| Your goal |
Omit every picture and return the rest of the data unaltered.

| Data extracted from a collection |
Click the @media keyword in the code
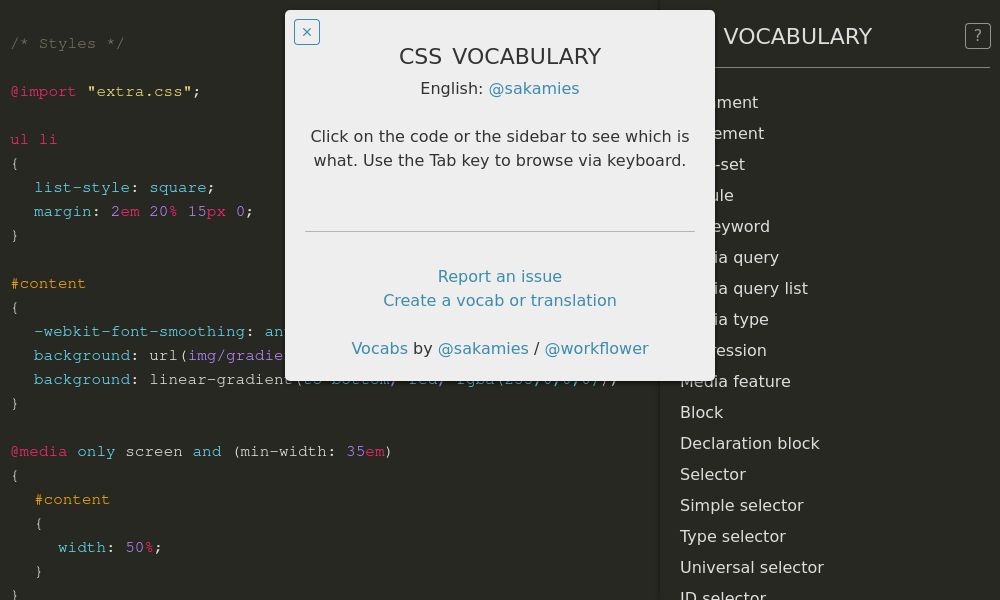The width and height of the screenshot is (1000, 600). coord(39,451)
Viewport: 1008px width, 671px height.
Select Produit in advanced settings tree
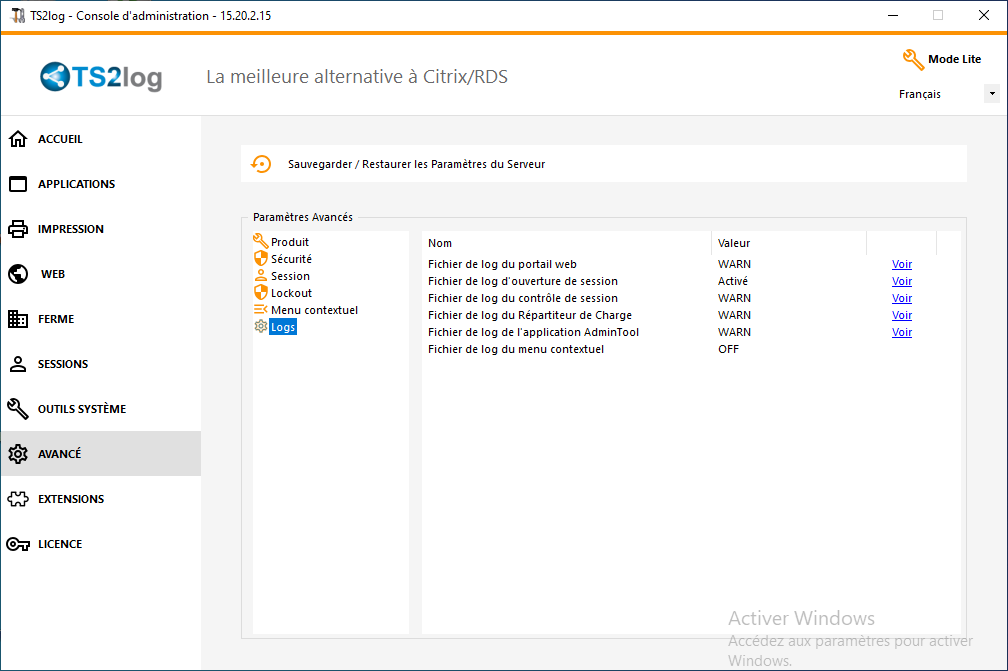coord(289,242)
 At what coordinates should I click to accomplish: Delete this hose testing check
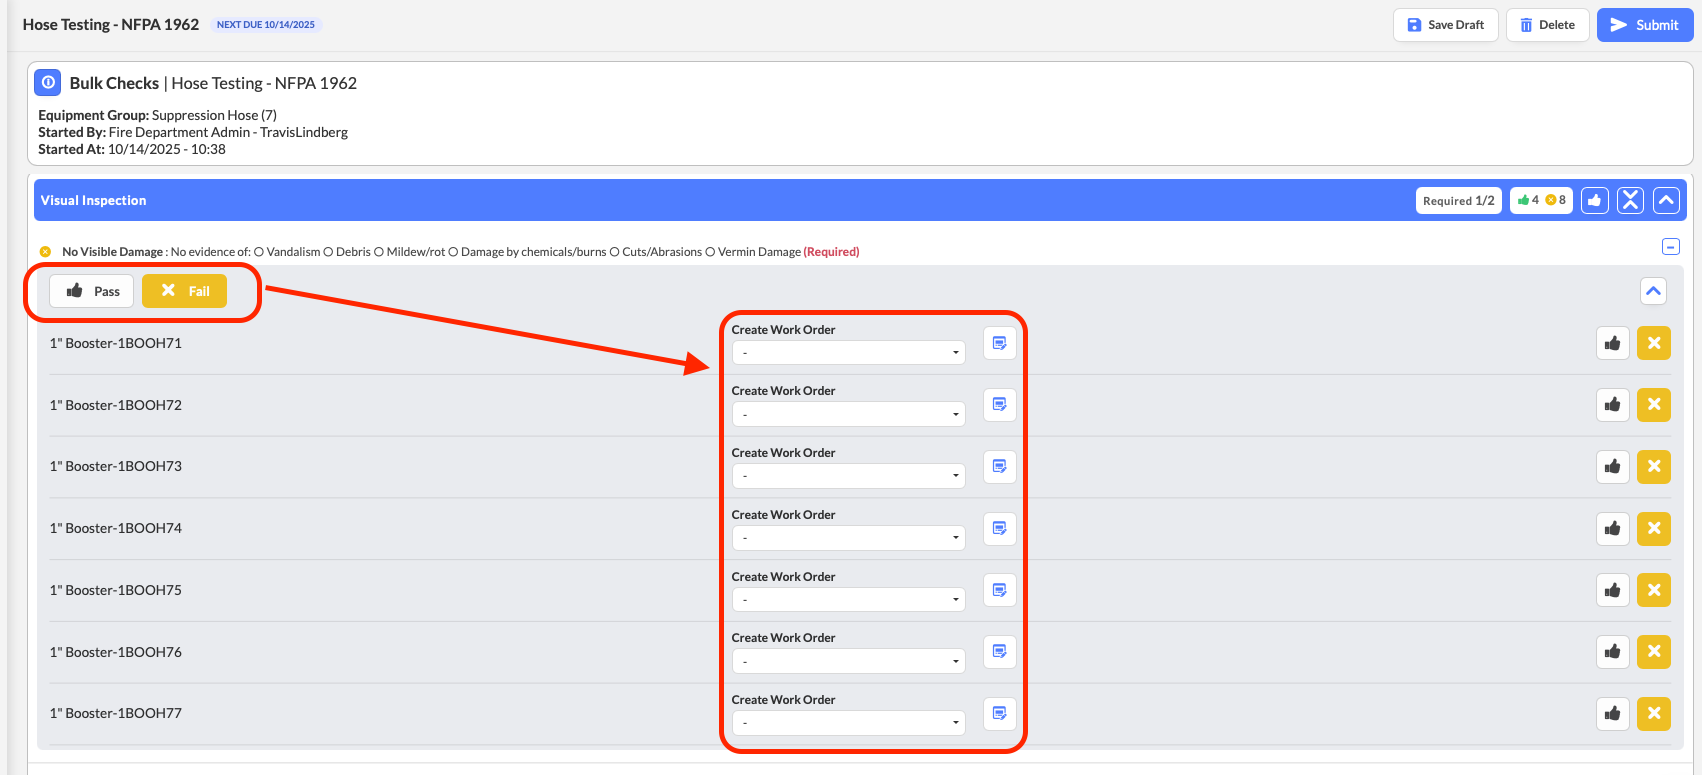coord(1547,25)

| Task response |
Click the @media keyword in the code
The width and height of the screenshot is (1000, 600). coord(39,451)
Viewport: 1008px width, 671px height.
Select Produit in advanced settings tree
coord(289,242)
 At what coordinates should I click to accomplish: Delete this hose testing check
coord(1547,25)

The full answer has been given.